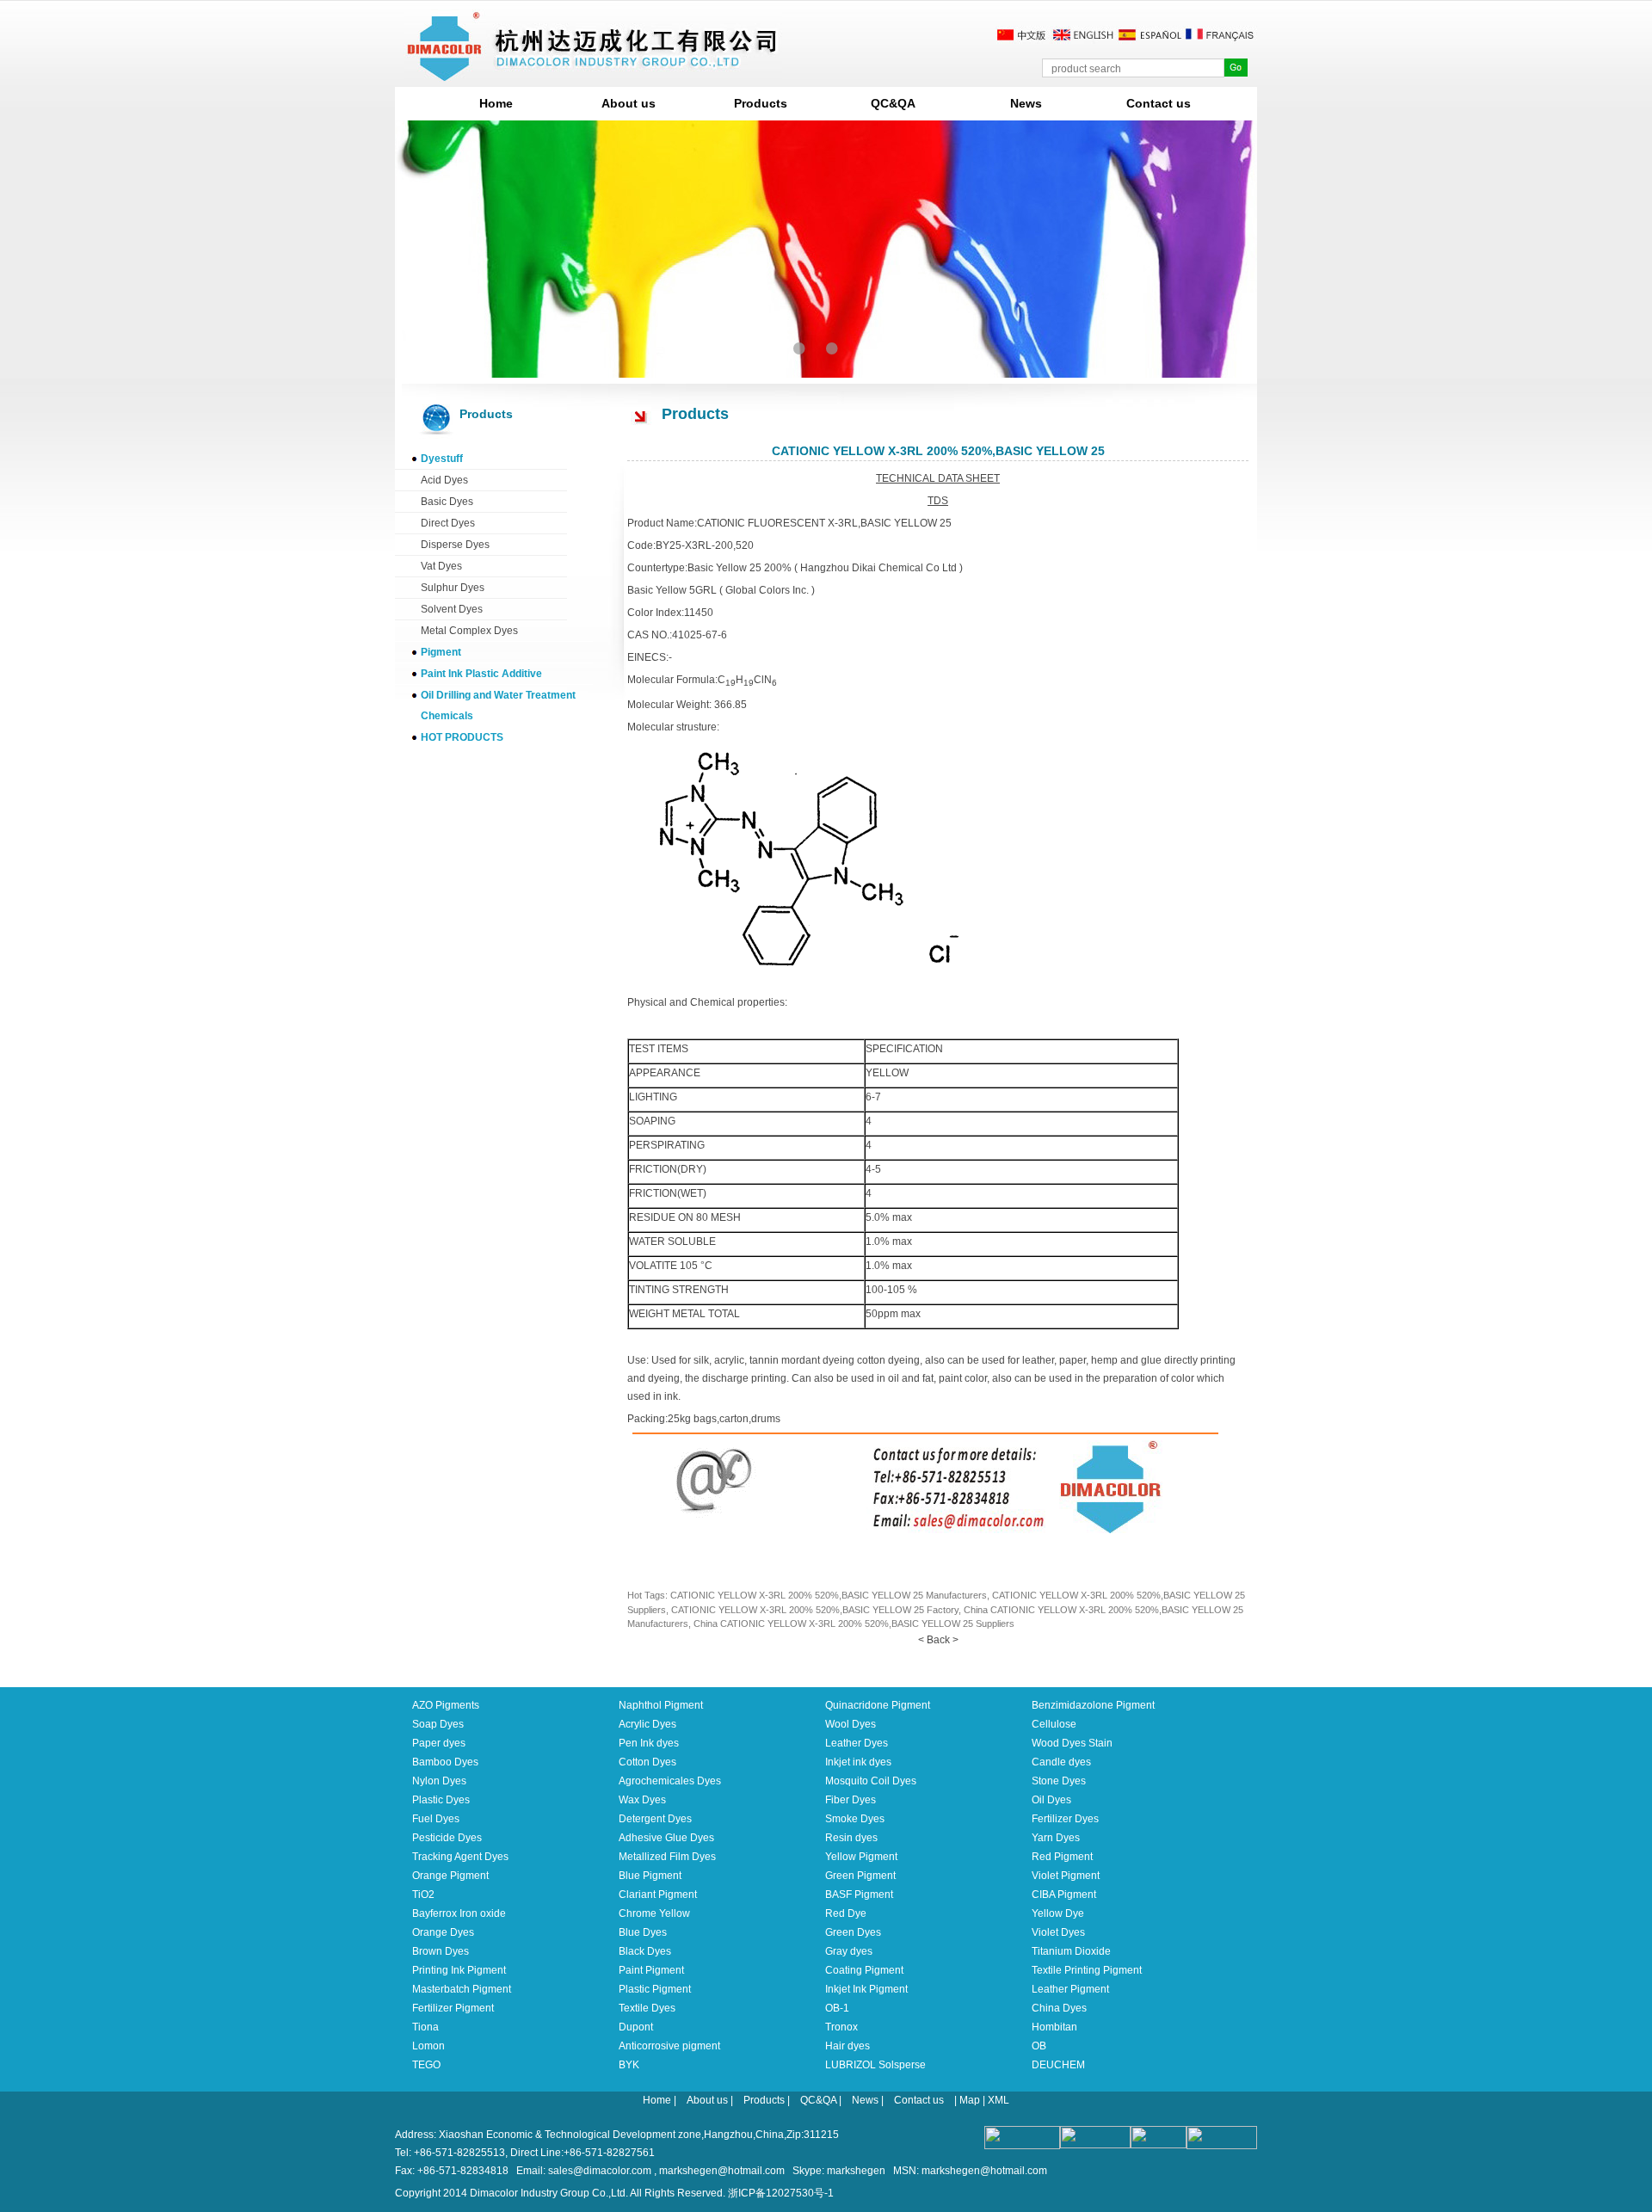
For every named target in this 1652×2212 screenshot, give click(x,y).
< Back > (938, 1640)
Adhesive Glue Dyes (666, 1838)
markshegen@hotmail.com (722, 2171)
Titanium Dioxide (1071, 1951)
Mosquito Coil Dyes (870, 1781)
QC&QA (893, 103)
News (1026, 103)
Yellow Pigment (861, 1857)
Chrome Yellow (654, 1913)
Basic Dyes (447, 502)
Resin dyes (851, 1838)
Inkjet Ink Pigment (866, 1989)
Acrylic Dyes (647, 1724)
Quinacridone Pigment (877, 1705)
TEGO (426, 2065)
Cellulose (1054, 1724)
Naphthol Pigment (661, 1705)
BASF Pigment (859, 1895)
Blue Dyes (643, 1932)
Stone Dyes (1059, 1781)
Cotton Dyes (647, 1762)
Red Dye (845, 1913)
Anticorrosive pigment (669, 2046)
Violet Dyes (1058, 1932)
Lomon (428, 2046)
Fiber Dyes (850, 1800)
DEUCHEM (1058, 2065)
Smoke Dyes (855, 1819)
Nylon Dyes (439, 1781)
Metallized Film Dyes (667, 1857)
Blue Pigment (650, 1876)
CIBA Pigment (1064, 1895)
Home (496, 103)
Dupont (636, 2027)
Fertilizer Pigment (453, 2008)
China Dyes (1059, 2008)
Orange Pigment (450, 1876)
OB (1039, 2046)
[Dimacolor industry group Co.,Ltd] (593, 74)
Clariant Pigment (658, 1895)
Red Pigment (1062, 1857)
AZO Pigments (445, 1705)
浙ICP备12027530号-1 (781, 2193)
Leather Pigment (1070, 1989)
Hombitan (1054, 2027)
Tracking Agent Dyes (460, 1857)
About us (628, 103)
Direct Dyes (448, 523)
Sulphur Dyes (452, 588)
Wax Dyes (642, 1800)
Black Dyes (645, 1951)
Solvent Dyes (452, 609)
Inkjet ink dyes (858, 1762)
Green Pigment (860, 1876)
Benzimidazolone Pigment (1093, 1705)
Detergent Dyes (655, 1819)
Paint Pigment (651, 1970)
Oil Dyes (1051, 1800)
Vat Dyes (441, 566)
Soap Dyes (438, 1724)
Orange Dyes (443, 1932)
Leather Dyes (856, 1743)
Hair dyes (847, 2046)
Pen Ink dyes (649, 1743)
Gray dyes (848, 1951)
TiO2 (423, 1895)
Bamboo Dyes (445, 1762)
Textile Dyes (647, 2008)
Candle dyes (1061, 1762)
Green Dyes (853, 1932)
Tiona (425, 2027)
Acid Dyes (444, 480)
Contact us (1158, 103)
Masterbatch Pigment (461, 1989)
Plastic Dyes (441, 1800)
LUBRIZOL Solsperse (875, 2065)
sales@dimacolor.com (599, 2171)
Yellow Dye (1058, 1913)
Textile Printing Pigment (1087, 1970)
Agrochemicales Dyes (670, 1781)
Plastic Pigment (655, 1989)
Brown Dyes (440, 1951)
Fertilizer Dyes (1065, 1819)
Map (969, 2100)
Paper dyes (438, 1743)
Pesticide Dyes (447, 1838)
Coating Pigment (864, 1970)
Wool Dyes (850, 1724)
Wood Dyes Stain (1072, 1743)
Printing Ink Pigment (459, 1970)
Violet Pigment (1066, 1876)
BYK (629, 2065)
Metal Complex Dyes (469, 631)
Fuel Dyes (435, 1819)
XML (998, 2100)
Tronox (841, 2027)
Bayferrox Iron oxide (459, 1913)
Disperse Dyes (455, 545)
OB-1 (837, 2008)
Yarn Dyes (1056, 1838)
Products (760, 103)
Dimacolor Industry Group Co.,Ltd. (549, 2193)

Aim of the task: Would you restate the records above word for word and exclude the pictures?

Reply:
For every named target in this 1652×2212 screenshot, give click(x,y).
< Back > (938, 1640)
Adhesive Glue Dyes (666, 1838)
markshegen@hotmail.com (722, 2171)
Titanium Dioxide (1071, 1951)
Mosquito Coil Dyes (870, 1781)
QC&QA (893, 103)
News (1026, 103)
Yellow Pigment (861, 1857)
Chrome Yellow (654, 1913)
Basic Dyes (447, 502)
Resin dyes (851, 1838)
Inkjet Ink Pigment (866, 1989)
Acrylic Dyes (647, 1724)
Quinacridone Pigment (877, 1705)
TEGO (426, 2065)
Cellulose (1054, 1724)
Naphthol Pigment (661, 1705)
BASF Pigment (859, 1895)
Blue Dyes (643, 1932)
Stone Dyes (1059, 1781)
Cotton Dyes (647, 1762)
Red Dye (845, 1913)
Anticorrosive pigment (669, 2046)
Violet Dyes (1058, 1932)
Lomon (428, 2046)
Fiber Dyes (850, 1800)
DEUCHEM (1058, 2065)
Smoke Dyes (855, 1819)
Nylon Dyes (439, 1781)
Metallized Film Dyes (667, 1857)
Blue Pigment (650, 1876)
CIBA Pigment (1064, 1895)
Home (496, 103)
Dupont (636, 2027)
Fertilizer Pigment (453, 2008)
China Dyes (1059, 2008)
Orange Pigment (450, 1876)
OB (1039, 2046)
[Dimacolor industry group Co.,Ltd] (593, 74)
Clariant Pigment (658, 1895)
Red Pigment (1062, 1857)
AZO Pigments (445, 1705)
浙ICP备12027530号-1 (781, 2193)
Leather Pigment (1070, 1989)
Hombitan (1054, 2027)
Tracking Agent Dyes (460, 1857)
About us (628, 103)
Direct Dyes (448, 523)
Sulphur Dyes (452, 588)
Wax Dyes (642, 1800)
Black Dyes (645, 1951)
Solvent Dyes (452, 609)
Inkjet ink dyes (858, 1762)
Green Pigment (860, 1876)
Benzimidazolone Pigment (1093, 1705)
Detergent Dyes (655, 1819)
Paint Pigment (651, 1970)
Oil Dyes (1051, 1800)
Vat Dyes (441, 566)
Soap Dyes (438, 1724)
Orange Dyes (443, 1932)
Leather Dyes (856, 1743)
Hair dyes (847, 2046)
Pen Ink dyes (649, 1743)
Gray dyes (848, 1951)
TiO2 (423, 1895)
Bamboo Dyes (445, 1762)
Textile Dyes (647, 2008)
Candle dyes (1061, 1762)
Green Dyes (853, 1932)
Tiona (425, 2027)
Acid Dyes (444, 480)
Contact us (1158, 103)
Masterbatch Pigment (461, 1989)
Plastic Dyes (441, 1800)
LUBRIZOL Solsperse (875, 2065)
sales@dimacolor.com (599, 2171)
Yellow Dye (1058, 1913)
Textile Printing Pigment (1087, 1970)
Agrochemicales Dyes (670, 1781)
Plastic Pigment (655, 1989)
Brown Dyes (440, 1951)
Fertilizer Dyes (1065, 1819)
Map (969, 2100)
Paper dyes (438, 1743)
Pesticide Dyes (447, 1838)
Coating Pigment (864, 1970)
Wool Dyes (850, 1724)
Wood Dyes Stain (1072, 1743)
Printing Ink Pigment (459, 1970)
Violet Pigment (1066, 1876)
BYK (629, 2065)
Metal Complex Dyes (469, 631)
Fuel Dyes (435, 1819)
XML (998, 2100)
Tronox (841, 2027)
Bayferrox Iron oxide (459, 1913)
Disperse Dyes (455, 545)
OB-1 (837, 2008)
Yarn Dyes (1056, 1838)
Products (760, 103)
Dimacolor Industry Group Co.,Ltd. (549, 2193)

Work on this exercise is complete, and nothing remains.